Improving synthetic data up to +40% (without building new ML models)

28 August, 2023

As the core maintainers of the Synthetic Data Vault project (SDV), our goal is to provide you with the tools to create high-quality synthetic data in an efficient and easy-to-understand way. With new software updates happening almost every month, you'll see our commitment to continue improving our software ecosystem.

One of our most recent updates significantly improved the quality of synthetic data, especially for discrete attributes. Before, the synthetic data would roughly follow the same patterns as your real data — but now, it matches almost exactly. As of August 22, 2023, we're making this update publicly available, so that all users can reap the benefits.

Real vs. synthetic data for the 'marital-status' column of a dataset of tax-paying adults. Before (red), the synthetic data showed some differences from the real data. Now, the new synthetic data (light green) closely matches the real data.

This upgrade came from a concerted effort to improve the synthetic data for discrete variables. Our results show that on average, you can expect a +12% quality improvement for discrete data, with some types of data even seeing up to +40% improvement. We've done this without reinventing our core ML algorithms or affecting their overall quality/performance.

In this article, we'll go through how we made these improvements and the methodology we use to evaluate their success.

Column properties that can cause problems

When setting out to improve the SDV, we start by clearly defining the problem we want to solve.
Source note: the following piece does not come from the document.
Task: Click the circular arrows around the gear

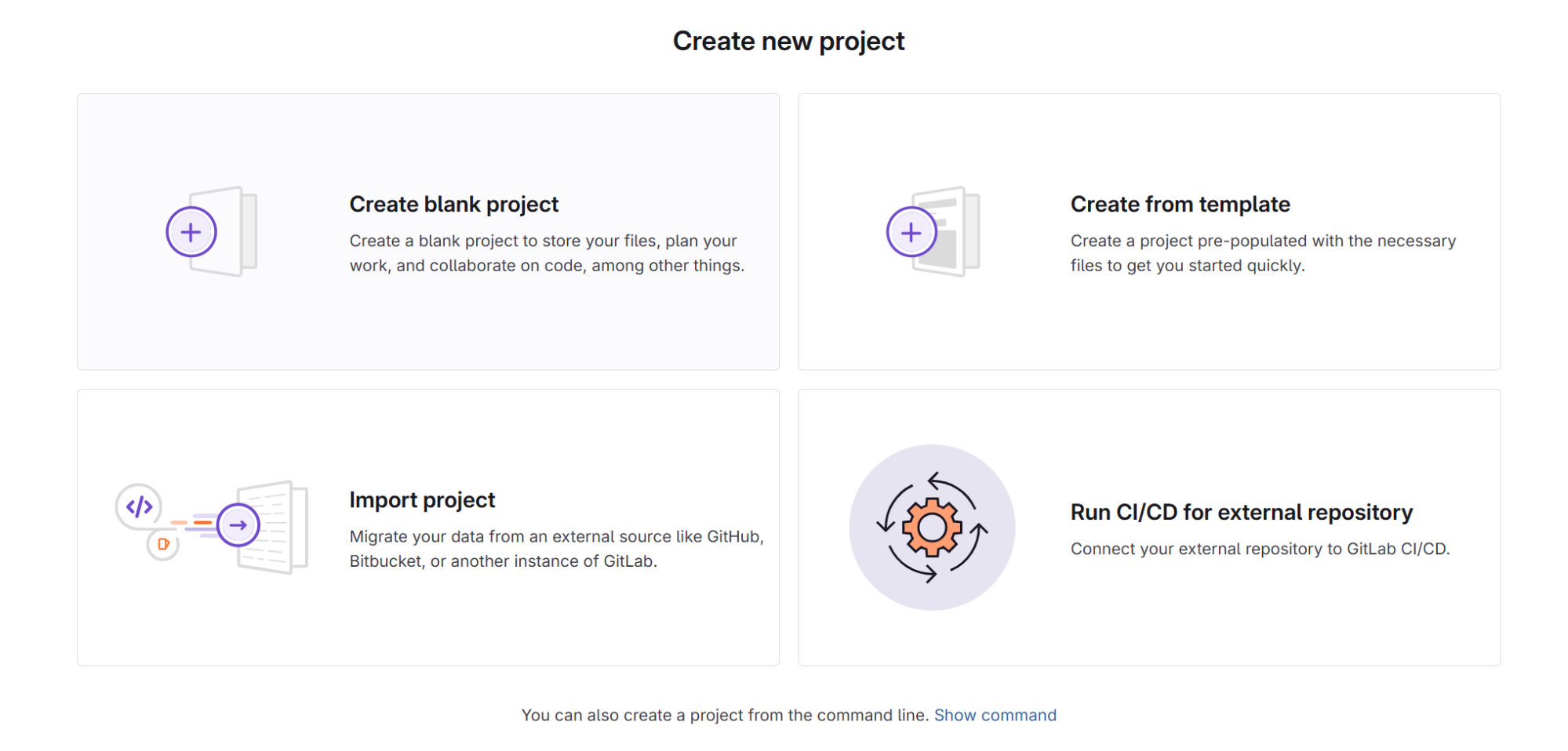Action: [932, 528]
We first identified this particular opportunity for improvement via user feedback: Some users had noted that the bar graphs of real vs. synthetic data differed in ways that had important implications for their projects.
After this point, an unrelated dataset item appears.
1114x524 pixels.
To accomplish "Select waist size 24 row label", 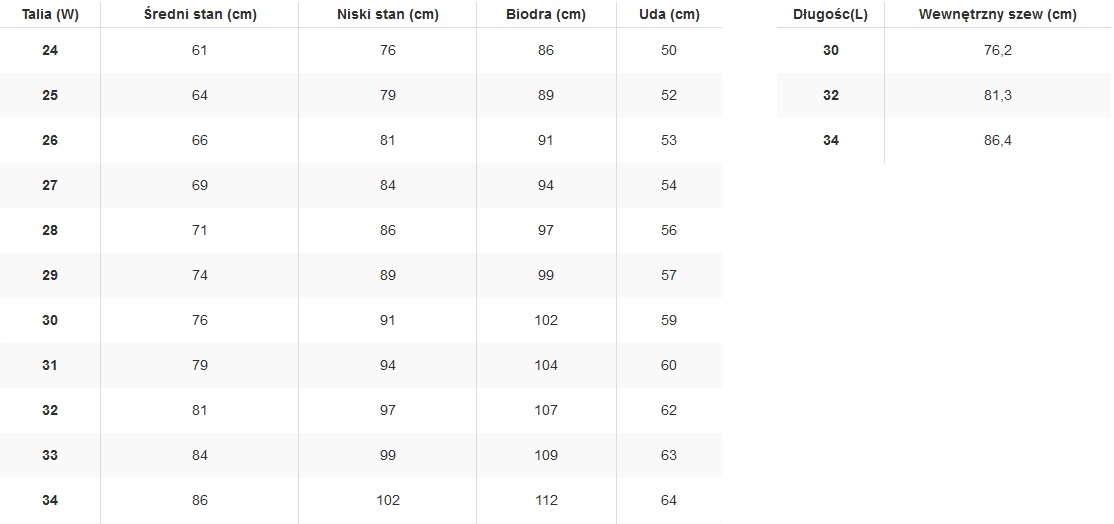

We can measure the quality of synthetic data using the TVComplement metric. This computes the total variation between the real and synthetic data, i.e. the total differences between the bars in a bar graph. The higher the difference, the lower the quality.

The quality score measures the difference (in bars) between the real and synthetic data, ranging from 0 (worst) to 1 (best). The higher the difference, the lower the score. In this case, there is a 22% difference, so the quality is 0.78.
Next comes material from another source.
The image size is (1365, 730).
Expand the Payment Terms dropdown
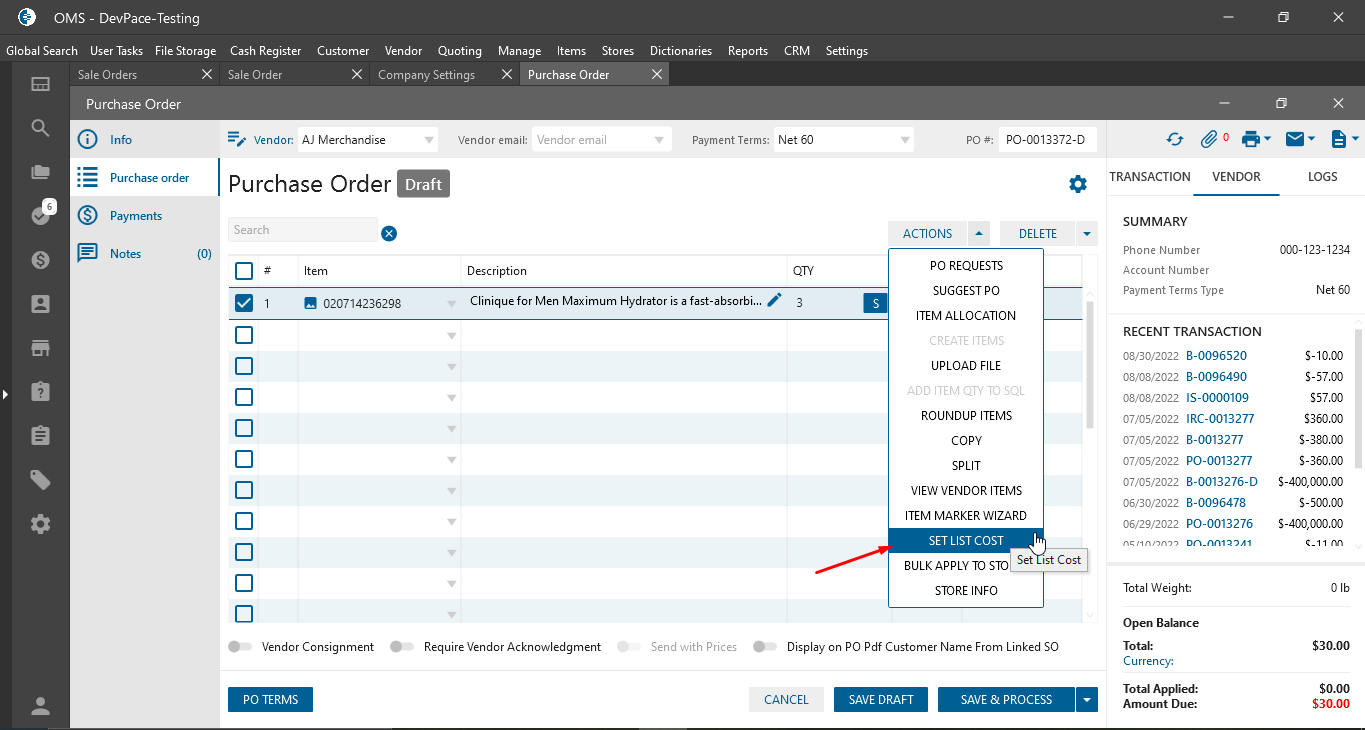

We created synthetic data for datasets in the SDV demo module, and observed that the quality was especially affected when the dataset had specific properties.

  • High cardinality reduced quality by 36%. The cardinality of a discrete data column describes the total # of possible categories. For example, the marital-status column has a cardinality of 7, since it has 7 different categories ("Divorced", "Never-married", etc.). We found that as the cardinality increased, the quality became worse. When the cardinality was >10, the quality fell to 0.64.
  • High imbalance reduced quality by 28%. The imbalance of a discrete column describes how biased it is towards particular categories. To compute imbalance, we can take the total variational distance between the data in a column and perfectly even (uniform) data. We found that greater imbalances led to worse quality. Columns with an imbalance of over 50% had a quality at around 0.72.

The graph below provides an example of one such data column with both high cardinality and high imbalance.

A snapshot of the 'native-country' column from the same dataset, which contains a high cardinality of 42 different countries as well as a high imbalance (US being the most frequent). Such columns yielded particularly poor synthetic data quality.

High cardinality and high imbalance can occur in many different datasets across a variety of domains. For example, country information, as shown in our graph, might be prevalent in different sectors:

  • Government records may store country as part of a census
  • Financial institutions may store the country as part of international bank transfers
  • E-commerce sites may store the country for shipping purposes

Cardinality and imbalance issues can also compound. If your data has both properties, this could lead to poor CategoryCoverage in the synthetic data — that is, some categories may never appear in the synthetic data, even after taking thousands of samples.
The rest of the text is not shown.